→ **Job**
Print everything in the data below from the line containing "At what (x,y)" down to the line containing "Looking at the", both of those lines included, reproducing each one as it appears. Leave the pictures out.

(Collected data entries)

^^^^^^^^

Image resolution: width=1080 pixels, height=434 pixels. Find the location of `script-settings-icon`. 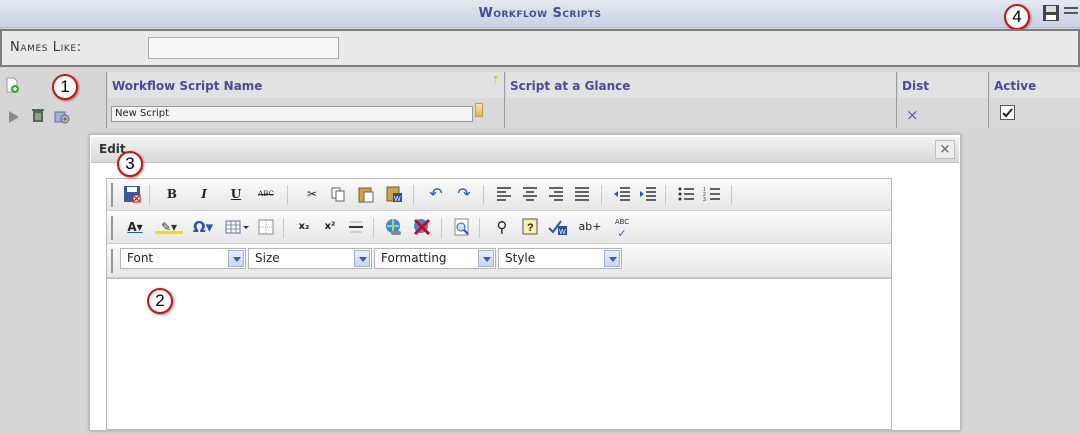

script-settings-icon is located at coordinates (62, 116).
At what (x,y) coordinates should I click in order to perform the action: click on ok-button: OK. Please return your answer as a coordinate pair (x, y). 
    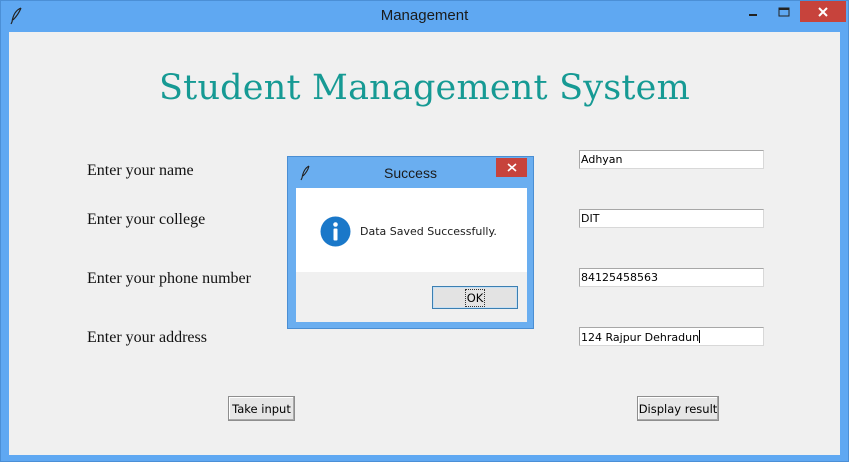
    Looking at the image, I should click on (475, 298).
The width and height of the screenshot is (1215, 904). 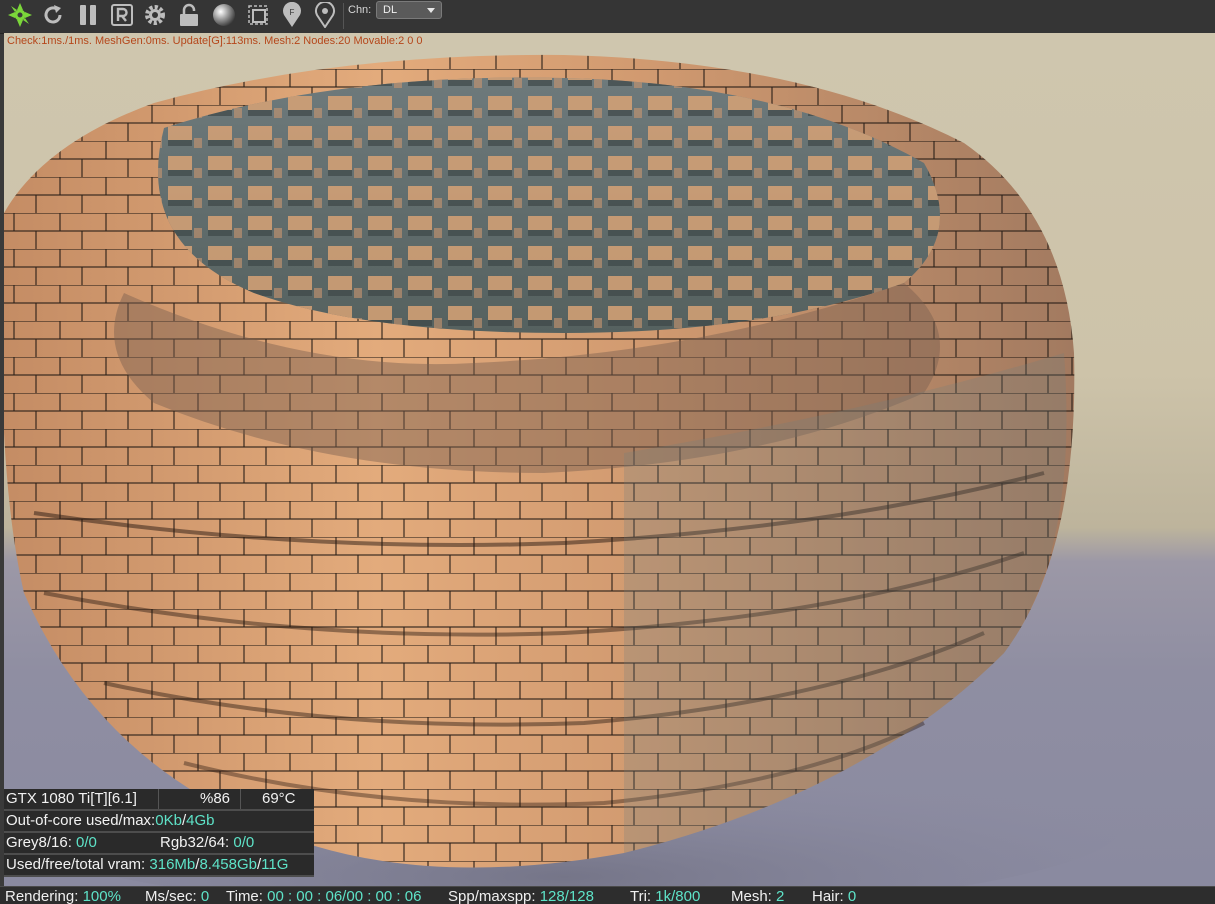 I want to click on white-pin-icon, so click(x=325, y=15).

^^^^^^^^

→ **Reply**
At what (x,y) coordinates should I click in order to perform the action: click on ok-button: OK. Please return your answer as a coordinate pair (x, y). 
    Looking at the image, I should click on (475, 298).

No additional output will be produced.